Nurses, senior doctors and radiographers vowed to press on with their planned strike starting Monday, and grumbling among teachers’ unions is growing.
In an “open letter to the public”, unions representing nurses, senior doctors and radiographers said they had taken a decision to go on strike.
“It is not a decision that was taken lightly,” they said, “we are fully cognisant of the human costs related to any action of this kind but the conditions of service, specifically the remuneration of healthcare workers, is presently so poor that most healthcare workers can no longer afford the service they provide, and nor are they able to look after and fend for their families.”
A meeting between public sector unions and government representatives under the National Joint Negotiating Committee ended in deadlock on Friday, before the government unilaterally announced the 100 percent increment.
Inflation jumped to 131.7 percent in May and a nurse’s monthly pay of around Z$30,000 is worth less than US$50 on the widely-used currency black market.

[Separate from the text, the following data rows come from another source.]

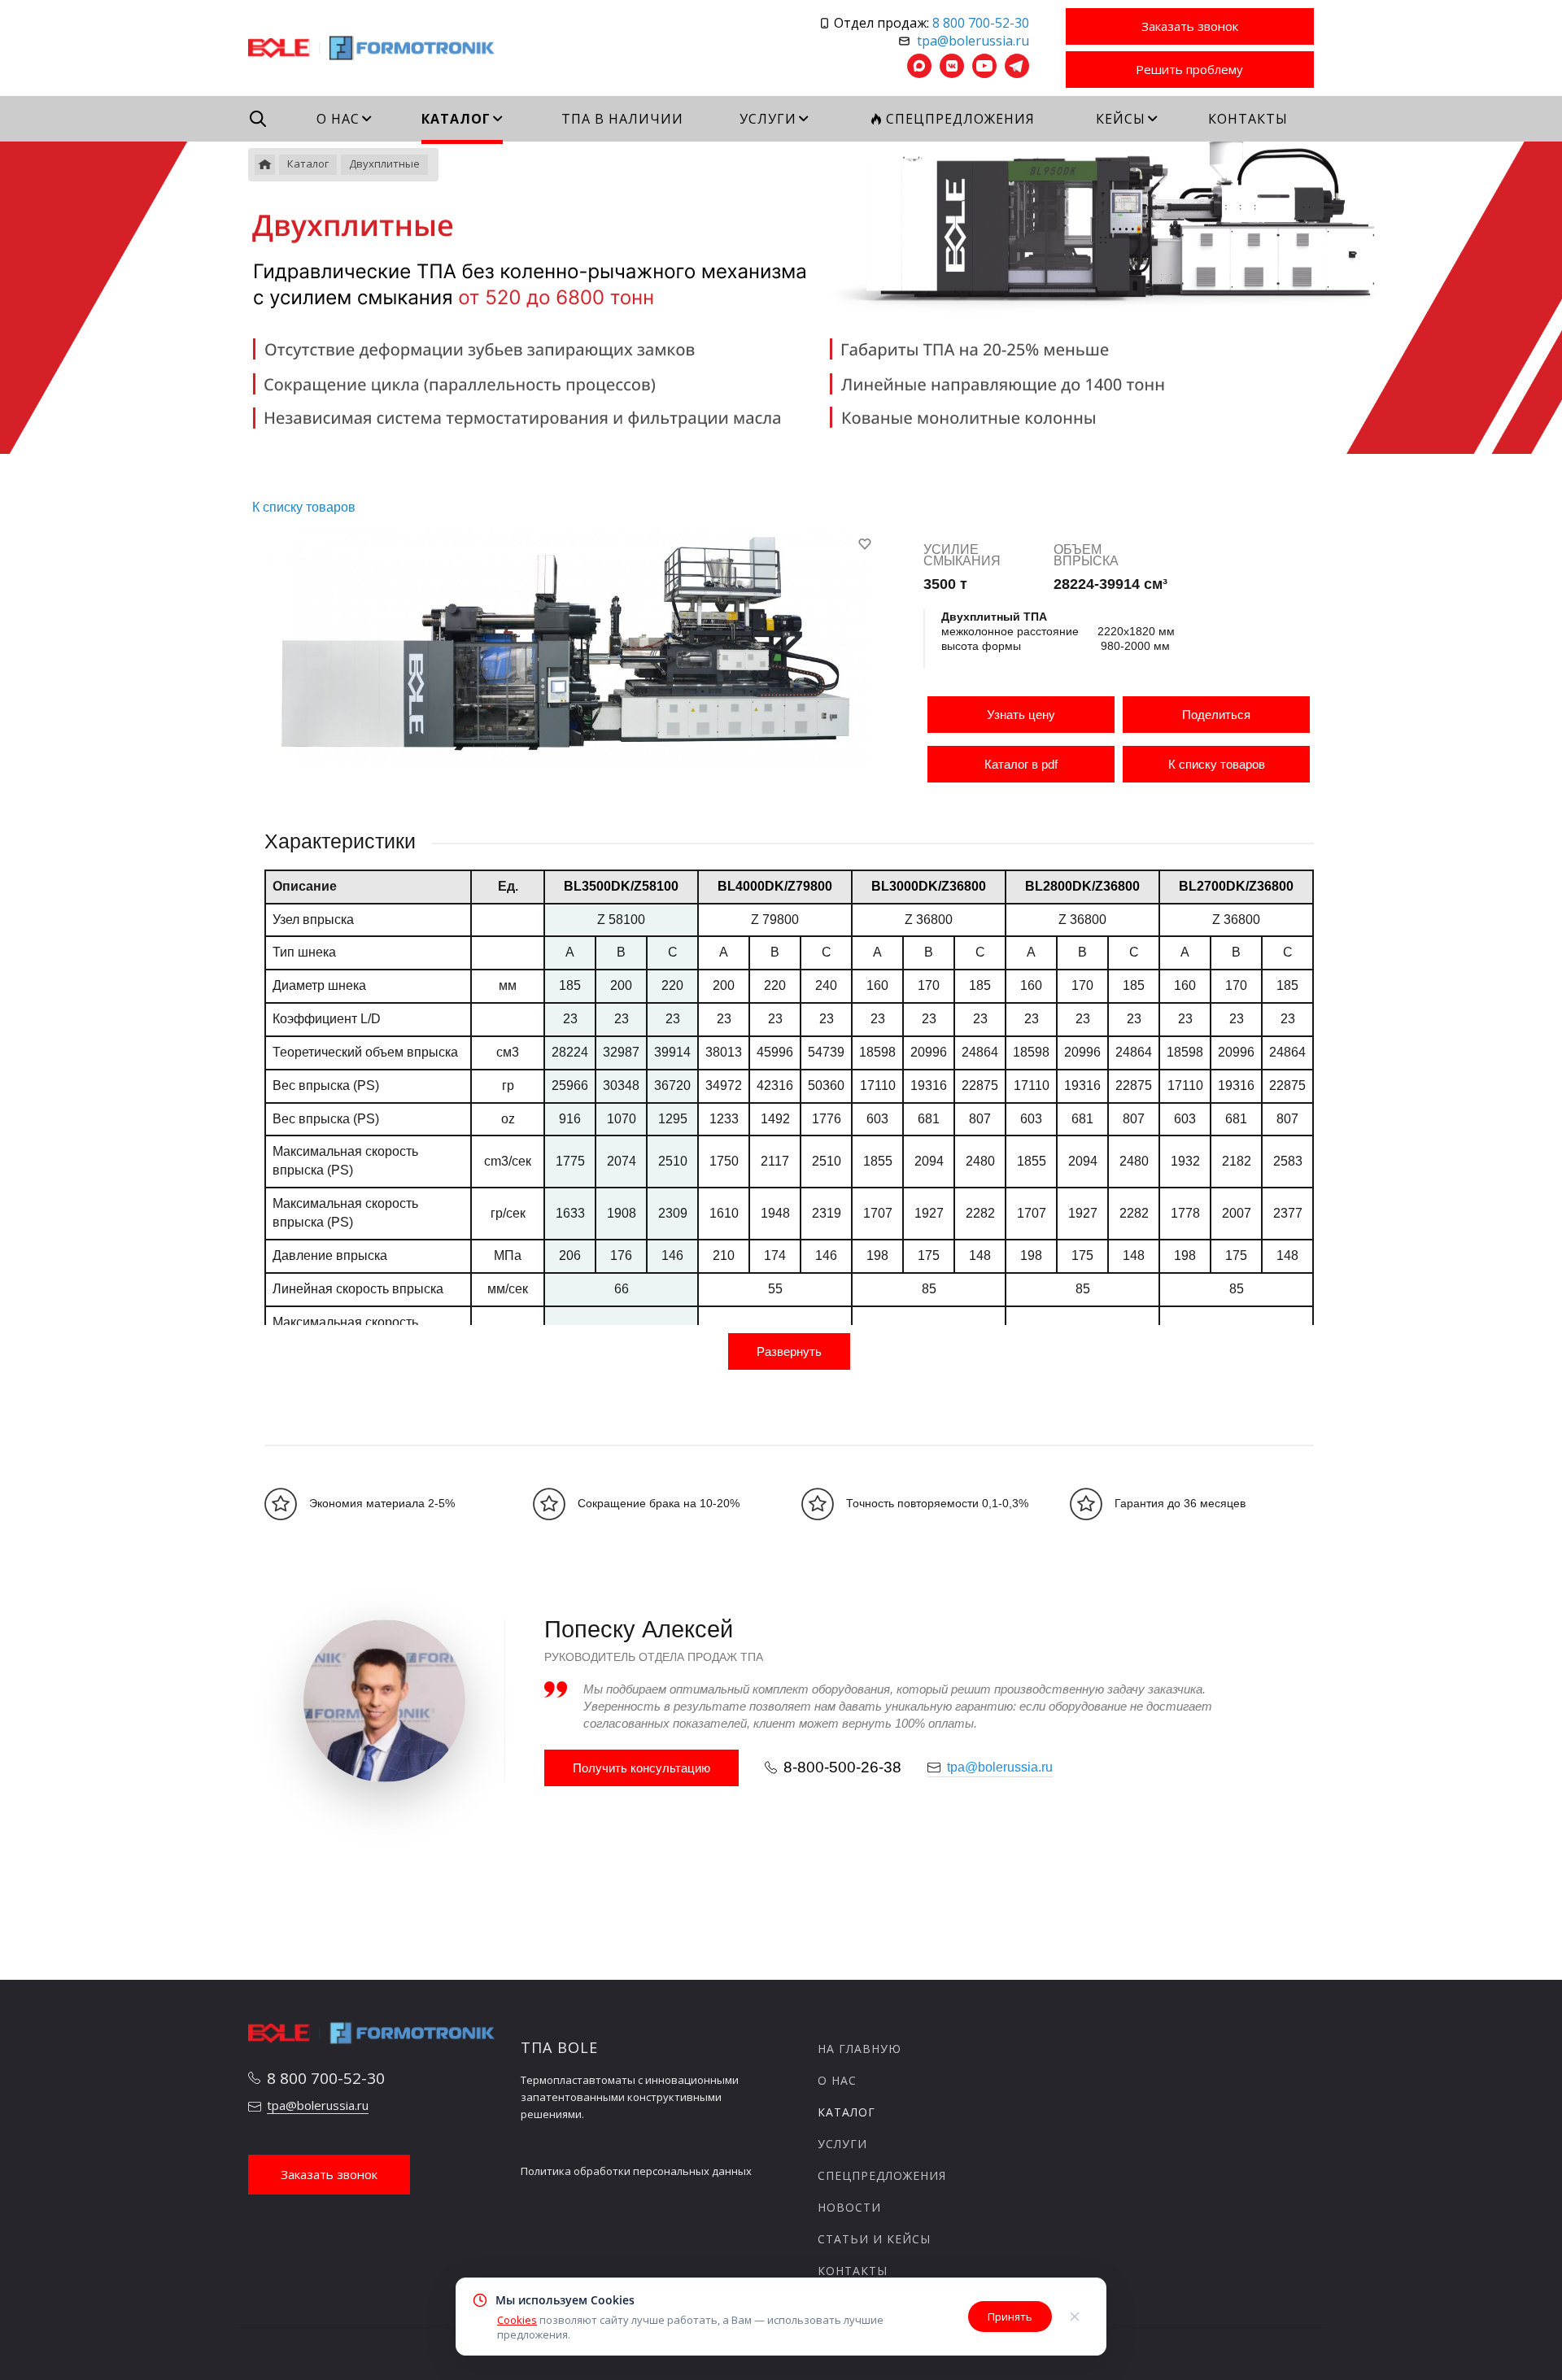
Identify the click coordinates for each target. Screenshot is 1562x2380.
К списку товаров (1216, 764)
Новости (849, 2207)
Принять (1010, 2316)
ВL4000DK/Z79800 (775, 886)
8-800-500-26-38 (842, 1767)
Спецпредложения (882, 2175)
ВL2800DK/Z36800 (1082, 886)
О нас (837, 2080)
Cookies (517, 2319)
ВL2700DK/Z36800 (1236, 886)
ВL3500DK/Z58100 (621, 886)
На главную (859, 2048)
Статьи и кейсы (874, 2239)
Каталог (846, 2112)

Public service minister Paul Mavima said the government would be implementing the pay increase from July, adding that further meetings were planned with workers.
“We realise the importance of the need for us to cushion our workers,” Mavima said. “The government team will now have to consult to see if there can be any variation to what was offered, which is the 100 percent increment. This will all be done in consideration of the capacity of treasury.”
The government last reviewed salaries in February, but the Zimbabwe dollar has lost more than 70 percent of its value on the official currency market since.
Unions fear that with inflation galloping again, by the time of the next review their salaries will be virtually worthless. They pressed the government at the meeting on Friday to pay its workers in United States dollars, with the lowest grade receiving US$540.
The government opposes the move, warning it would force the country to dollarise again when the finance ministry and central bank are trying to prop up the local currency,
Teachers’ unions have also warned that they are considering strikes as the government faces a winter of discontent from its workers.